Nats and laziness strike again:
import Data.List
data Nat = S Nat | Z deriving (Eq)
instance Num Nat where
fromInteger 0 = Z
fromInteger n = S (fromInteger (n - 1))
Z + m = m
S n + m = S (n + m)
lazyLength :: [a] -> Nat
lazyLength = genericLength
main = do
print $ lazyLength [1..] == 100 -- False
print $ lazyLength [1..100] == 100 -- True
ErikR and John Coleman have already answered the main parts of your question, however I'd like to point out something in addition:
It's best to write your functions in a way that they simply don't depend on the finiteness or infinity of their inputs — sometimes it's impossible but a lot of the time it's just a matter of redesign. For example instead of computing the average of the entire list, you can compute a running average, which is itself a list; and this list will itself be infinite if the input list is infinite, and finite otherwise.
avg :: [Double] -> [Double]
avg = drop 1 . scanl f 0.0 . zip [0..]
where f avg (n, i) = avg * (dbl n / dbl n') +
i / dbl n' where n' = n+1
dbl = fromInteger
in which case you could average an infinite list, not having to take its length:
*Main> take 10 $ avg [1..]
[1.0,1.5,2.0,2.5,3.0,3.5,4.0,4.5,5.0]
In other words, one option is to design as much of your functions to simply not care about the infinity aspect, and delay the (full) evaluation of lists, and other (potentially infinite) data structures, to as late a phase in your program as possible.

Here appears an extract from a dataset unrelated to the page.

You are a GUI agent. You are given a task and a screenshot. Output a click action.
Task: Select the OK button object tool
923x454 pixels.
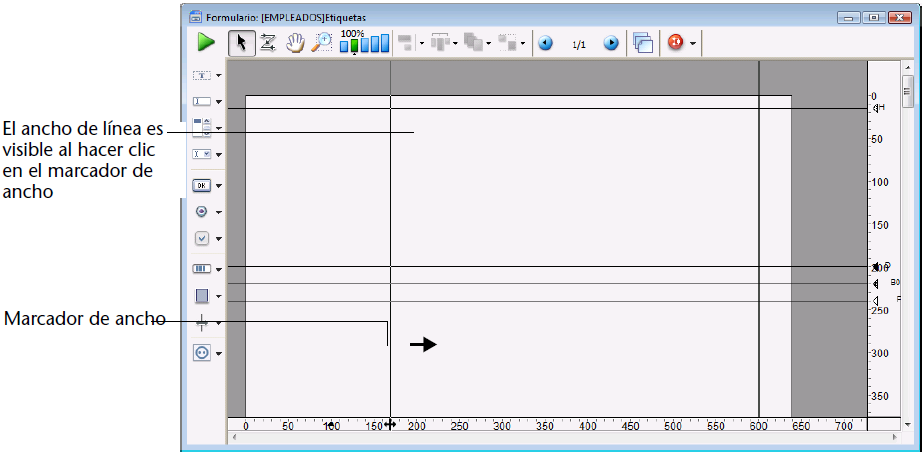[201, 185]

This way they will also be more reusable and composable — anything with fewer or more general assumptions about its inputs tends to be more composable; conversely, anything with more or more specific assumptions tends to be less composable and therefore less reusable.

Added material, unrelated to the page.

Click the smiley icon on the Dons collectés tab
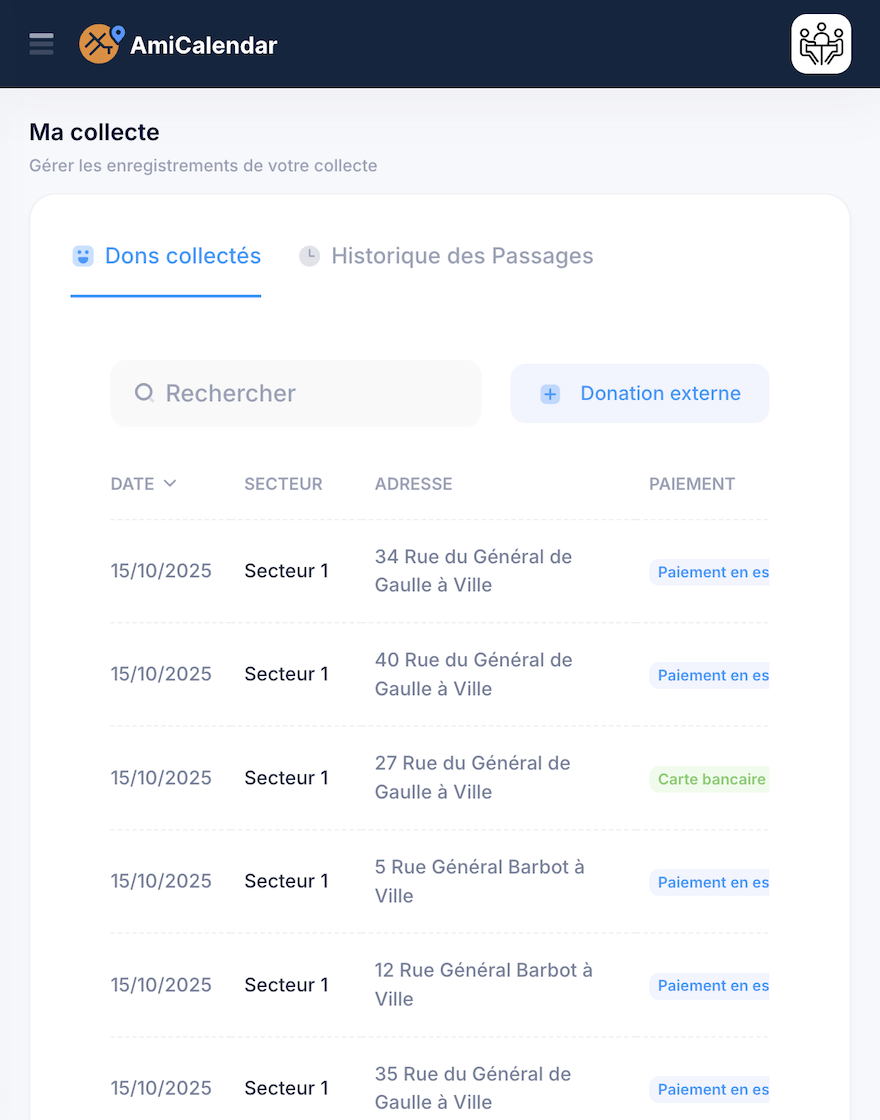Image resolution: width=880 pixels, height=1120 pixels. [x=82, y=256]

There are a couple different ways to make a finite list type. The first is simply to make lists strict in their spines:
data FList a = Nil | Cons a !(FList a)
Unfortunately, this throws away all efficiency benefits of laziness. Some of these can be recovered by using length-indexed lists instead:
{-# LANGUAGE GADTs #-}
{-# LANGUAGE DataKinds #-}
{-# LANGUAGE KindSignatures #-}
{-# LANGUAGE ScopedTypeVariables #-}
{-# OPTIONS_GHC -fwarn-incomplete-patterns #-}
data Nat = Z | S Nat deriving (Show, Read, Eq, Ord)
data Vec :: Nat -> * -> * where
Nil :: Vec 'Z a
Cons :: a -> Vec n a -> Vec ('S n) a
instance Functor (Vec n) where
fmap _f Nil = Nil
fmap f (Cons x xs) = Cons (f x) (fmap f xs)
data FList :: * -> * where
FList :: Vec n a -> FList a
instance Functor FList where
fmap f (FList xs) = FList (fmap f xs)
fcons :: a -> FList a -> FList a
fcons x (FList xs) = FList (Cons x xs)
funcons :: FList a -> Maybe (a, FList a)
funcons (FList Nil) = Nothing
funcons (FList (Cons x xs)) = Just (x, FList xs)
-- Foldable and Traversable instances are straightforward
-- as well, and in recent GHC versions, Foldable brings
-- along a definition of length.
GHC does not allow infinite types, so there's no way to build an infinite Vec and thus no way to build an infinite FList (1). However, an FList can be transformed and consumed somewhat lazily, with the cache and garbage collection benefits that entails.
(1) Note that the type system forces fcons to be strict in its FList argument, so any attempt to tie a knot with FList will bottom out.